While at the facility, he answered questions on a variety of topics, from pipelines to the visitor restrictions in place at health care centres across the province, and several other topics as well.
One lodge resident went so far to ask Horner, “Are we a have not” province yet.
“We are well on our way, sir,” was Horner’s reply to that particular question.
When asked about equalization, Horner responded, “I do expect there will be a referendum on the equalization formula with the people of Alberta next September. They are expensive to run, so they are planning on putting it on the municipal ticket instead of running a separate one at a cost of $10 million.”
Another hot topic during the discussion was the visitor restrictions put in place to protect the residents, with some complaining that they had not been able to hug their grandchildren in months.
Horner was very empathetic when it came to this topic.
“It’s an absolutely great point,” said Horner.
“My grandmother is 95, and I haven’t been able to give her a hug or see her or have her see her grandkids. I understand. This was not a decision where the elected officials have been put in that decision point. The chief medical officer of health, and the chief medical officer of health of Canada, and all the (associated) public services are trying to make the best decisions they can.

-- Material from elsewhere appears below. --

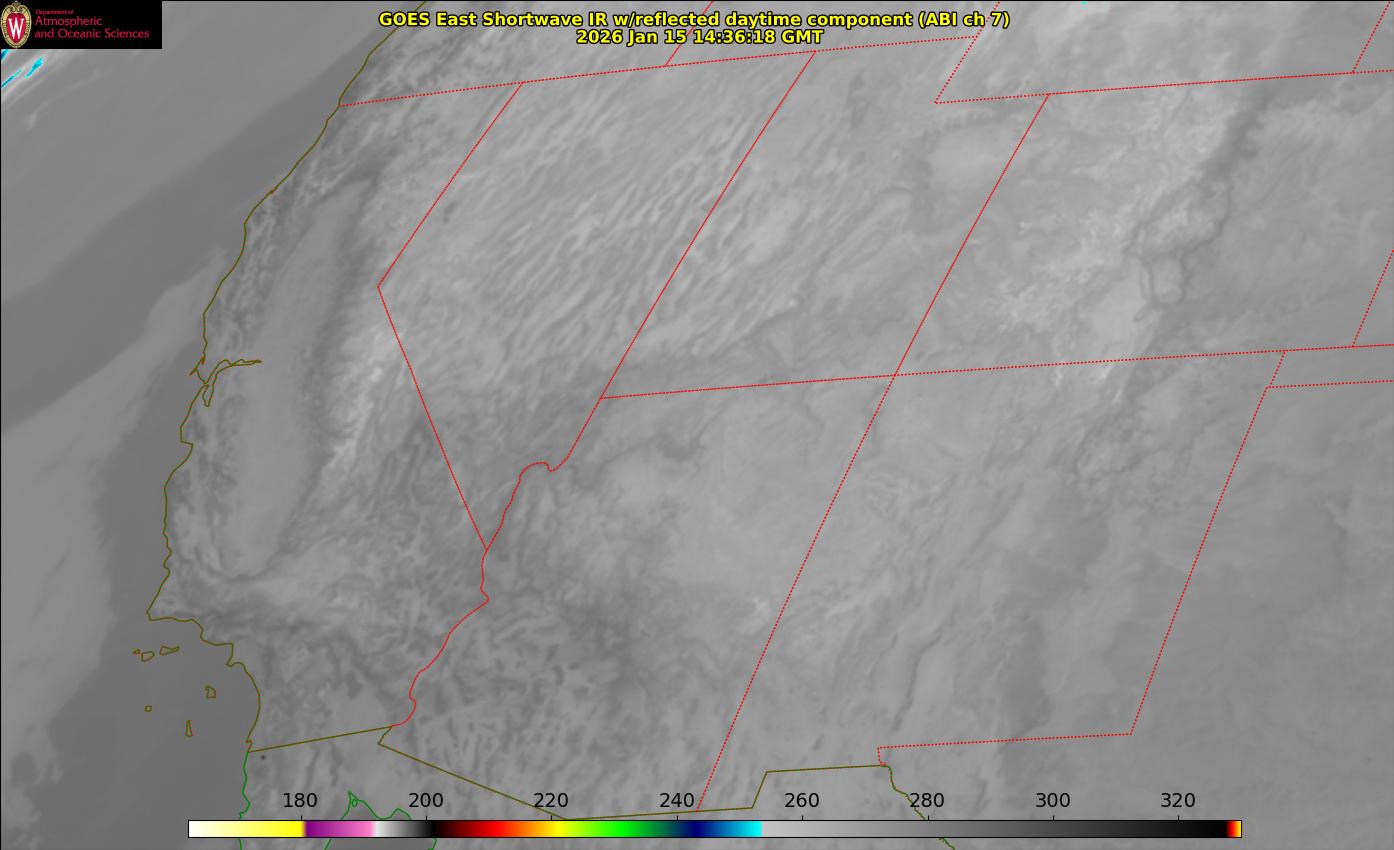The height and width of the screenshot is (850, 1394).
Task: Click the 180 label on the colorbar
Action: pyautogui.click(x=300, y=800)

“As we learn more about this (COVID-19), more is put on personal responsibility.”
Just how far personal responsibility goes is still being decided, he said.
Horner gave the example of a senior’s home – while one person may be willing to take a risk, is that a decision they can make because it could have an effect on all the residents?
“Those are conversations we will be having going forward.”
Other questions Horner took involved the UCP’s plans around the privatization of healthcare and the loss of 11,000 jobs in the departments of food services, housekeeping and the labs.
“The Canada Health Act says that health care must be universally accessible, but publicly-funded,” said Horner.
“Maybe there will be private surgical facilities that would still be publicly-funded. People wouldn’t pay out of pocket, but it would be a different delivery model. The hope being that the surgeons would come out to rural Alberta and use some of the under-utilized surgical suites, and the patients would stay (in a rural hospital) for recovery as well.”
A current Covenant Health employee who was at the conversation asked Horner about the job losses, and said he was fearful for his own job.
Horner answered the topic by first commenting on the fact that health care was 43 per cent of the budget, and is now closer to 50 per cent, and the decisions being made go back to the Ernst & Young report which cited a number of ways for health services to save money.
These included contracting out some of the positions currently held by staff in both Alberta Health Services and Covenant Health.
“While I’m certainly fearful, I don’t want you to lose your job, sir,” said Horner.
“I know we have enough people without jobs right now, especially those in important jobs like this…I don’t want anyone to think that these decisions are being made lightly.”
Regarding the cost savings to be found by implementing the recommendations in the Earnst & Young report and the upcoming changes to the health care system, Horner said the finance minister has put the rest of the ministers in a “tough place.
“A lot of these ministries have been told ‘here is your budget,’” said Horner.
“We’re trying to get our spending in line with other provinces.”
A last topic discussed was seniors housing, which has been described as a “growing issue” in the province over the next decade.
There are, according to Horner, 600,000 seniors in the province, and over the next decade that number is expected to rise to a million.
“There’s not enough places in this province as it stands,” said Horner.
“How’s that going to work? We currently have a hotel industry that is in absolute crisis, and many will not survive. There’s lots of questions floating around that, the conversion of hotels to seniors housing.
“What has the pandemic taught us about appropriate size, how many people should be living together, and what’s the appropriate staffing number? A lot of questions have come out of this pandemic.”
Horner promised that answers he didn’t have he would get once the legislature was back in session.